In his book, Two Stories of Everything, Miller contends that when comparing Christianity and Islam, the “approach of ‘comparative metanarratives’ is more fruitful than that of ‘comparative religions’” (p. ix). Throughout the book, Miller rehearses the overarching stories told by the two faiths in an effort to demonstrate that, beyond mere doctrinal disagreement, there are worldview-driven causes for why Islam and Christianity differ on Jesus.

Contrary visions of divine nature lie at the heart of the worldview differences that Miller identifies between Christianity and Islam. Not only does Miller recognize the distinction between Islamic monotheism (monadic) and Christian monotheism (Trinitarian), but he rightly identifies the implications for this distinction on each faith’s theological anthropology (p. 65).
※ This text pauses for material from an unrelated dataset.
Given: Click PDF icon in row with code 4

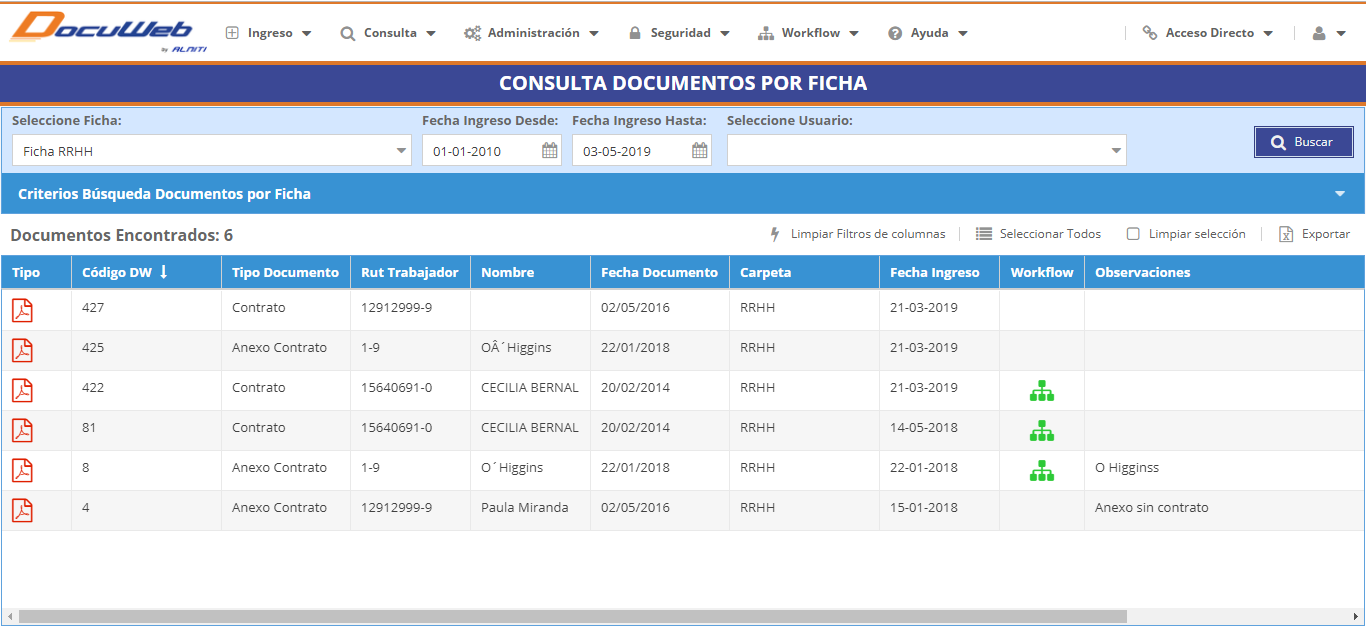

For Miller, this works itself out narratively within Islam as follows. If God is a monad, love cannot be an essential part of his nature prior to creation. Thus, the Islamic worldview is not compatible with the biblical teaching that God is love. Since the Islamic God is not love, his creation is an act of power, not an expression of his love or an instantiation of a loving relationship. Therefore, when a Muslim conceives of the ultimate telos of humanity, it is not “to love God and enjoy him forever; in Islam it is to know God’s power and be his vice-regent on earth” (p. 66).

While Islamic theology would perhaps include a more eternal vision of human purpose— such as passing the test of life and being admitted to paradise to enjoy gardens of pleasure—Miller is correct in identifying the locus of divergence in the conception of God and his relationship to his creatures. From these points of divergence, Miller traces the different stories told by Islam and Christianity as it relates to the essential human problem and each faith’s proposed solution.

Miller argues that since the story that Islam tells of the world involves humans created to know God’s power rather than knowing God relationally and dwelling in his presence, there is no sense of conflict between human imperfection and divine judgment. Ultimately, since Muslims do not anticipate God’s loving extension of himself in relationship, their sins can be merely forgiven and overlooked. They need not be removed. Therefore, human failure can be conceived of as a failure to submit one’s will to God and a forgetfulness regarding the instructions of God. The answer to a problem of a wayward will and forgetful mind is clear, objective instruction. Thus, Miller views the Islamic solution to the human problem as the final dispensation of divine instruction given through Muhammad in the Qur’an.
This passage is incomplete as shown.